Certain German names and Jewish Americans

I did read the cite I provided. My only issue was the claim that there were so few Jews left. They were not a significant part of the population before 1933, and are not today.

Of course, not many are left, as in remained in Germany and survived the holocaust and live today. However, they are almost all Ashkenazim, meaning that even those migrating from the former U.S.S.R. have their roots in Germany. So even discounting the fact that they are not descendants of 20th century German Jews, they are in fact descendants of Jews living in Germany earlier, and speaking Yiddish.

Checking the Wiki list of famous Jews from Russia and Soviet reveals a lot of Slavic sounding names (e.g. -ski or -sky, -ich) but also a significant amount of Germanic sounding names. I can’t say which group is more likely, if any, to migrate to Germany. Can you guys?

The first eight names are professions. (A Meyer or Mayer or Maier is a farmer.)

Many Jewish people took place names as surnames. However, many Germans had also done so, and of course many aristocrats took a name based on their place of residence. And then the -berg - and -stein names. Many German aristocrats had such names, too, because the word usually means "rock"and castles were often built prominent rocks or hills. However, the Jews were often allocated unflattering names: so Harvey Weinstein is actually Harvey Tartar (the stuff that collects in bottles of very old wine). Names with gold or silver or jewelry were often an indicator, hence Goldstein and (Helena) Rubinstein (ruby).

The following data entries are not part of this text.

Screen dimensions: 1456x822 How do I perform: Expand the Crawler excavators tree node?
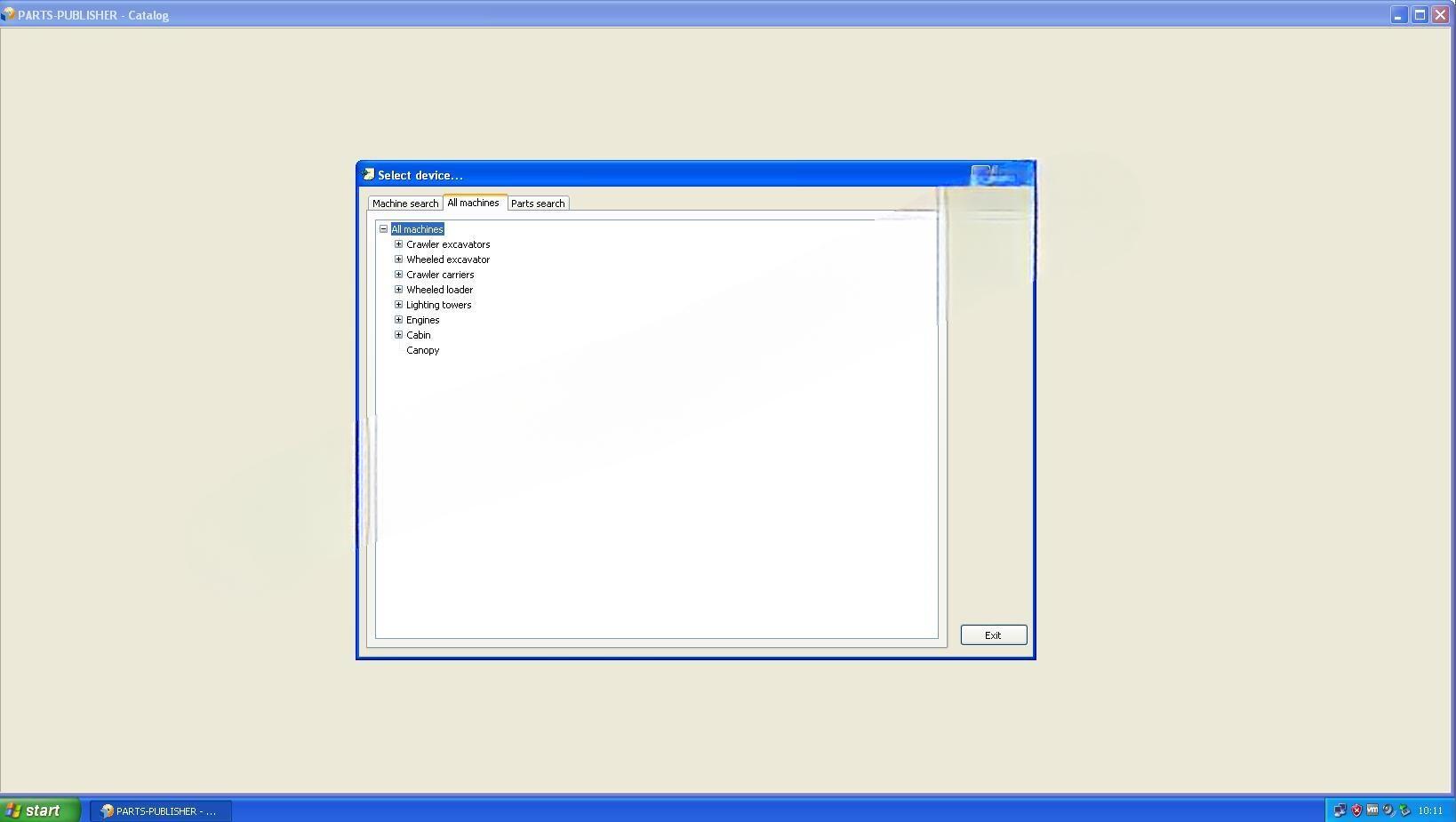pos(398,244)
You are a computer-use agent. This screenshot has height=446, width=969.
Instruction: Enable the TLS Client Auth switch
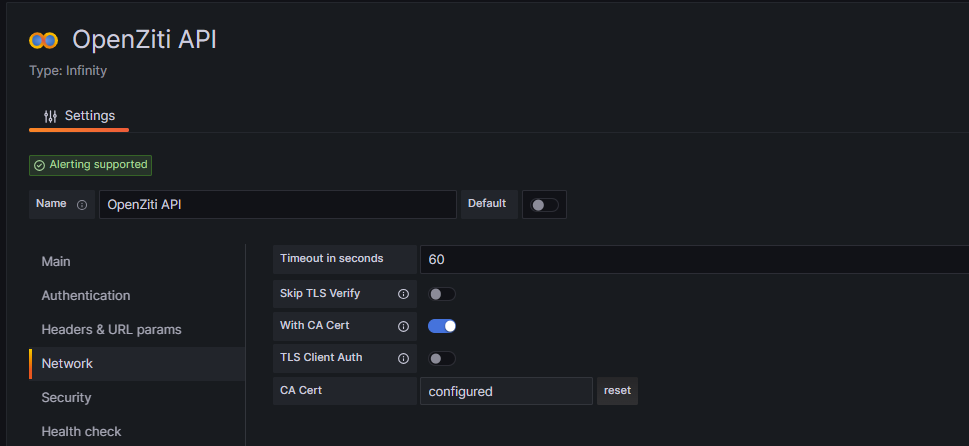[441, 358]
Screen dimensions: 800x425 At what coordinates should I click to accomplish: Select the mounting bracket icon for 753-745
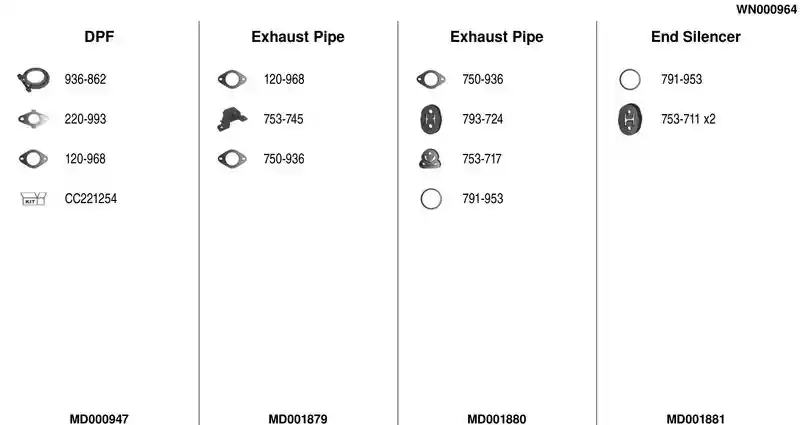(x=232, y=119)
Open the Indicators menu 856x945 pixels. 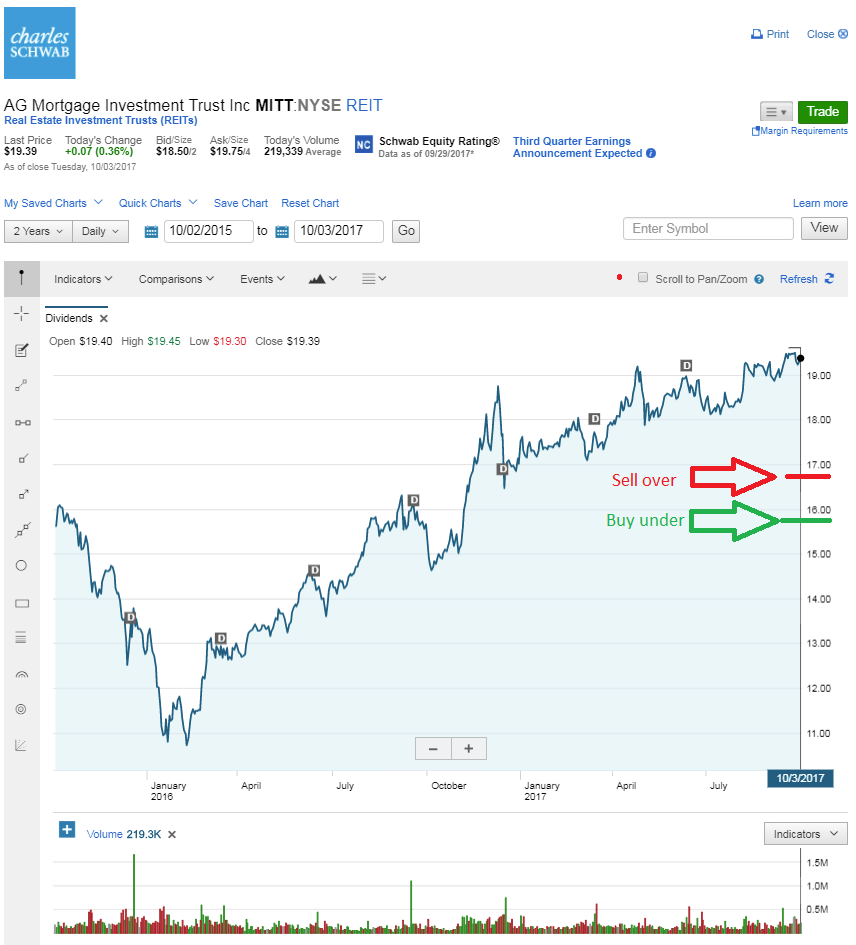[x=83, y=279]
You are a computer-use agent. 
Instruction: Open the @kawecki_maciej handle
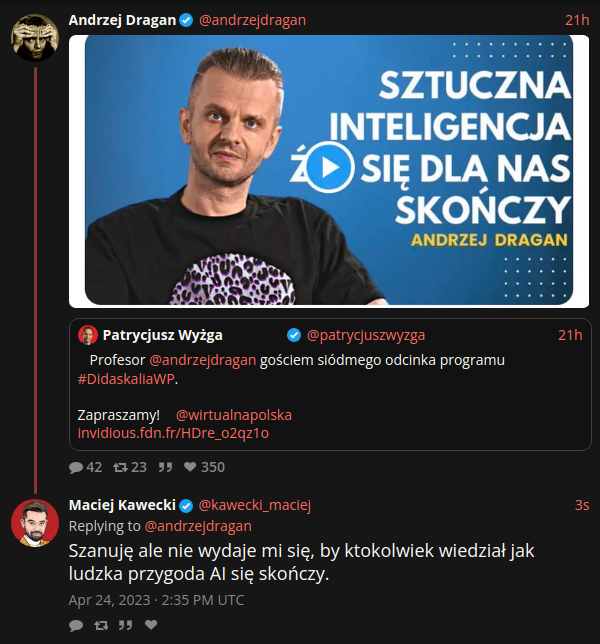pyautogui.click(x=255, y=505)
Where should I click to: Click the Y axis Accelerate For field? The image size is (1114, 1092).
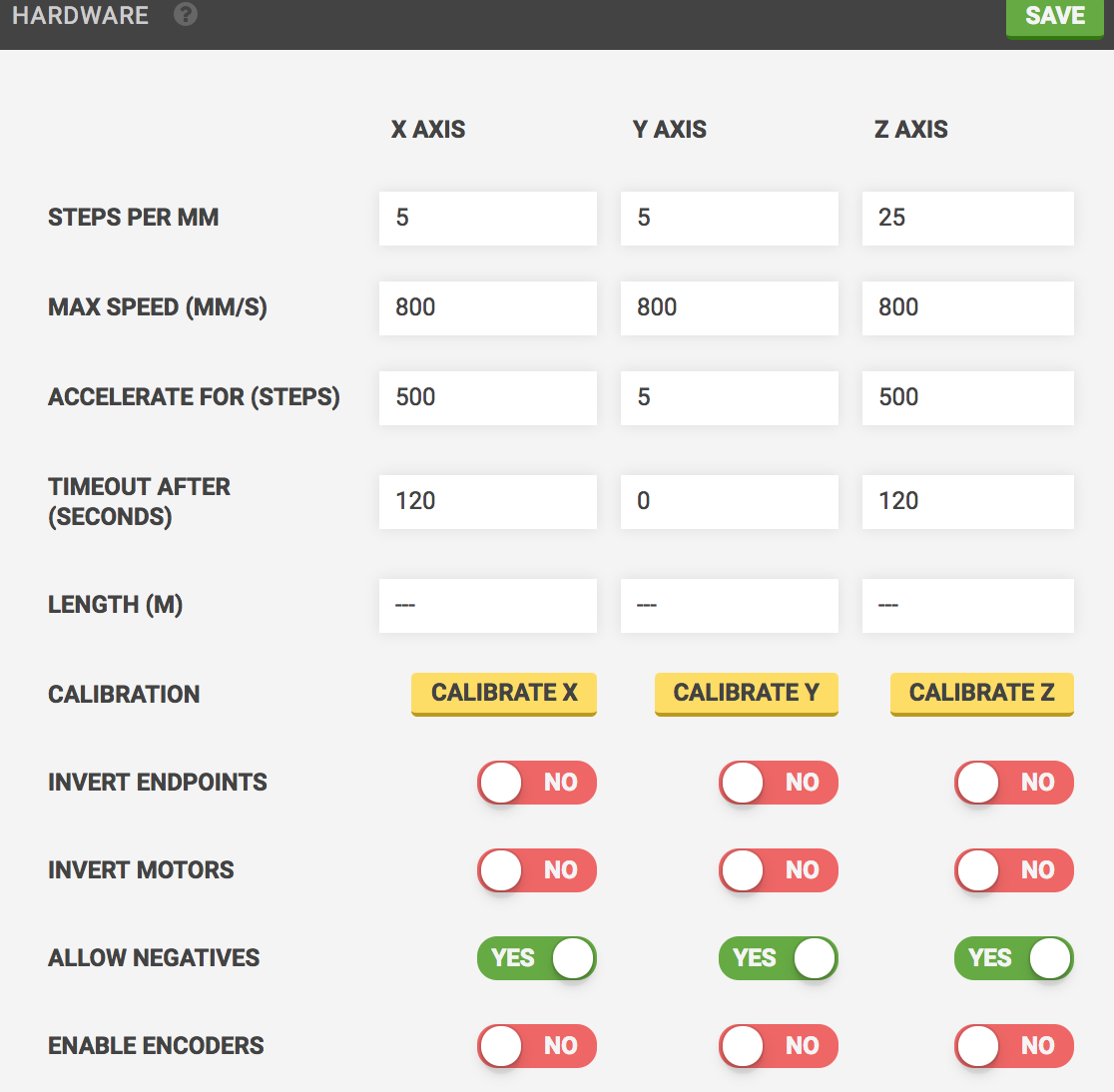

Names of fruit or nut trees were also used: Mandelbaum, Nussbaum, Kirschbaum.
And food: the best one there is Knoblauch (garlic), which in at least one case got morphed into Knoblick. And some names were just plain nasty, such as “verdigris”, or Grünspan. That was anglicized to Greenspan - remember him?

The biggest migration of Jewish people into the USA was from Russia, the Ukraine and Poland, especially Galicia, a notoriously overpopulated and poverty-stricken area in the east around Lvov/Lviv. Germany was relatively more affluent, so fewer of them emigrated, and when Hitler came around they were refused entry into most countries when they tried to flee.

Many Jews took place names,in one of three ways: the name of the place (Posen), the adjective (Poznanski) or the German style (Tarnow -> Tarnower or Tarnauer). Russian and Polish use -ski/sky for masculine adjectival endings. Jews in Poland and Czechoslovakia often lived in German-speaking areas, and many place names there are both Germanic and Slavonic.

In some cases they had no choice at all. The lovable Austrians would often just go to a village and assign names at random, or create groups that would be named after colors (rot/roth, gruen, braun. scwarz, weiss). The novelist Philip Roth as the older spelling of red,as does a well-known banking dynasty (red shield). That said, these were also normal German names, so Eva Braun was not Jewish!

Some names were really nasty, such as Galgenstrick (noose).

But what other ways are there to create surnames? Many Celtic and Scandinavian names are patronymics, so you have Ronald Son of Donald and John Johnson (Johansson).